__What to work on__
a. Answer these questions from the interview with Leonardo Benzant:
(i) In which neighborhood did Benzant grow up?
(ii) In what gallery was his recent solo exhibition, and when did it close?
(iii) What kind of school did his mother put him in?
b. Turn the paragraph of the interview with Leonardo Benzant that begins "My mother in an attempt" into a short bulleted list that keeps its main facts.

__Provided passage__
His work is part of several important private and public collections, including the Weisman Museum, the Minneapolis Institute of Art, Bunker Artspace and the Harvey B. Gantt Center for African American Arts + Culture in Charlotte, North Carolina.

We interviewed him on the occasion of his recent solo exhibition at Claire Oliver Gallery in Harlem, which closed in January 2022.

Afrosupernatural Entities And Archetypes, Installation, from left to right: La Redentora (The Redeemer), Totem, El Cimarron, and The Maroon. 2017, watercolor-paper-cut-forms, gel-medium, coffee-grinds, vija (ashiote), powdered-graphite, powdered-charcoal, acrylic. Dimensions variable; height 132" inches

Who is Leonardo Benzant?

I began describing myself as an “urban shaman” about 20 years ago. It was a way for me to transform  my past and the direction I was going,  which was very self-destructive. I grew up in Bushwick, a rough neighborhood in the crack era of the 1980’s. This means that I was a child in an environment with an incredible amount of violence and drug abuse. I am a child of hip hop, house music and dancehall reggae. Also, I had immersed myself in listening to jazz, studying it’s philosophies and saw it’s principles as being linked to African languages, aesthetic and cosmology. I had observed African Diasporic and aesthetic principles including: improvisation, polyrhythm, call and response, intuition, and oral history. These elements express themselves, in various forms,  in the materiality of my work. I create structures that reflect multiple patterns and chance-operations that suggest the influence of spiritual forces behind the work and its ideas.

My mother in an attempt to help combat the negative influences of my neighborhood put me in Catholic school, but I felt such a disconnection to that. Although I could not fully articulate it at the time, on an instinctive level, I associated it with what I now understand as the ways in which our people in the Black Atlantic have been colonized. Although, intellectually and academically there has been much progress and discussion about decoloniality so little attention has been given to the foundations of African philosophy and cosmology which come from the relationship our people have with the earth, the rituals it inspires, magic and spirituality. In a sense, it is still the last stone left unturned because intellectuals not being initiated usually can only scratch the surface. The singularity and poignancy in my work involes delving deeper into this realm. Often the west has painted a picture of African spirituality as primitive, evil and backwards. Regarding the rituals of the African diaspora and the complex nature it’s belief systems, nothing could be further from the truth.

Across Seven Ruins & Redemptions_Somo Kamarioka Installation One the sculpture, from left to right: Double-Dutch Dreams: A Black Girl’s Rhythm And Magic, A Black Boy Finding His Malongo (Seven African Powers). 2021, 103 x 84 x 10 in, glass and ceramic beads, fabric, acrylic paint, gel medium and filament

What does it mean to you to be an artist?

Records excerpted from a collection
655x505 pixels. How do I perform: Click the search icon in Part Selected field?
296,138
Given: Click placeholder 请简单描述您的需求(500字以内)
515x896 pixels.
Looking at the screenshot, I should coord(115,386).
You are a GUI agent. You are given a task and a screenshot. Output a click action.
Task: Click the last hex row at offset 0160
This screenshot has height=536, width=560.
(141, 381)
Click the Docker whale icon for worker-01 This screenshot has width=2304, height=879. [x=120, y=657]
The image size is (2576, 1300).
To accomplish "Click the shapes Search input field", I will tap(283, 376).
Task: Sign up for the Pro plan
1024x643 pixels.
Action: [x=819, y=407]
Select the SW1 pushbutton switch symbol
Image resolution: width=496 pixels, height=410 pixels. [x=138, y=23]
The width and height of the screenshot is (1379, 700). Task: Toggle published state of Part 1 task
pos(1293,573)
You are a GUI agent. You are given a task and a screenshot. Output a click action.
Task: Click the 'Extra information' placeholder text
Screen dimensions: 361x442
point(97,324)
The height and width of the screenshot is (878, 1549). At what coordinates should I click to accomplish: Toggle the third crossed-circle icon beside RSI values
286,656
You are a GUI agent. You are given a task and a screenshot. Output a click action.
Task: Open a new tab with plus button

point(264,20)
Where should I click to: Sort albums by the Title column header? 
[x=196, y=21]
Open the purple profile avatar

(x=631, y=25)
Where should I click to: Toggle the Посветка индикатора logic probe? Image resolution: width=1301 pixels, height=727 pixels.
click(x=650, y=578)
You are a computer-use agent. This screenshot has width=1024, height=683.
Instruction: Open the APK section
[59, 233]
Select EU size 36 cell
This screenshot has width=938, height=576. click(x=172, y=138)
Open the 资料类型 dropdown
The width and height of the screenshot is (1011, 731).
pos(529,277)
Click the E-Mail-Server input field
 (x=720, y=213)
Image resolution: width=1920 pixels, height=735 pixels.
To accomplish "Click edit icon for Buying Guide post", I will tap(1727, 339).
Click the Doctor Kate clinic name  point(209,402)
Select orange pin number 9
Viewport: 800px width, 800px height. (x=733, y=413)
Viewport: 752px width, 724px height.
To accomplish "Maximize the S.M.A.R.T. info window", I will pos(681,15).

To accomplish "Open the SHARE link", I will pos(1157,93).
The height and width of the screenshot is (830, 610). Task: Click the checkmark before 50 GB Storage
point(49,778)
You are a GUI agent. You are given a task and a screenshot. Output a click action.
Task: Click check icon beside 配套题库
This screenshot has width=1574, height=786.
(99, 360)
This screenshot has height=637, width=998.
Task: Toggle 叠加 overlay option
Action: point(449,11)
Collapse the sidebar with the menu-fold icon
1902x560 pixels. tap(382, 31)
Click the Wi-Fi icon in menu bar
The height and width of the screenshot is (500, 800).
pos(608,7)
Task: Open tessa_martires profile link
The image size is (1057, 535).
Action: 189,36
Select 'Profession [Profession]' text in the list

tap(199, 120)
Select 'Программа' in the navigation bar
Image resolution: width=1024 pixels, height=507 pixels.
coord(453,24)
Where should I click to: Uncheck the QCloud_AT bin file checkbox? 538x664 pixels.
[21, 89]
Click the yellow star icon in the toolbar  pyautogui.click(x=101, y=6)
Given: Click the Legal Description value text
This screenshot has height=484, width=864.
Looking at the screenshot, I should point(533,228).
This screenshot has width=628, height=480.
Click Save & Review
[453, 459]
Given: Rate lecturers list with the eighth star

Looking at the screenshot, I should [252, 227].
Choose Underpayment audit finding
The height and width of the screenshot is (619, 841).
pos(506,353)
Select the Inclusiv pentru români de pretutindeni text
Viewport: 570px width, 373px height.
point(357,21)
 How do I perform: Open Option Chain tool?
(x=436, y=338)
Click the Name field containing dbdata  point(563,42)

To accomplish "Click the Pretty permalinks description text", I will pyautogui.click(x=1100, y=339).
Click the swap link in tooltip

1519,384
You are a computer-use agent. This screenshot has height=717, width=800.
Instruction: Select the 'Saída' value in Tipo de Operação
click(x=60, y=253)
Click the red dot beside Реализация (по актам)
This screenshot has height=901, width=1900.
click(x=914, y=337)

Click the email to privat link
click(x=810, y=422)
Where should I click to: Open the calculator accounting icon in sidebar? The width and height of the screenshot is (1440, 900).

__Expected responses__
a.
(i) Bushwick
(ii) Claire Oliver Gallery in Harlem; it closed in January 2022.
(iii) Catholic school

b.
- His mother put him in Catholic school to counter the negative influences of his neighborhood, but he felt disconnected from it.
- On an instinctive level, he linked it to what he now understands as the colonization of people in the Black Atlantic.
- Despite much academic progress and discussion of decoloniality, little attention has gone to the foundations of African philosophy and cosmology. These come from the people's relationship with the earth, the rituals it inspires, magic and spirituality.
- He calls this the last stone left unturned, since intellectuals who are not initiated usually only scratch the surface. His work delves deeper into this realm.
- The West has often painted African spirituality as primitive, evil and backward. Given the rituals and complex belief systems of the African diaspora, he says nothing could be further from the truth.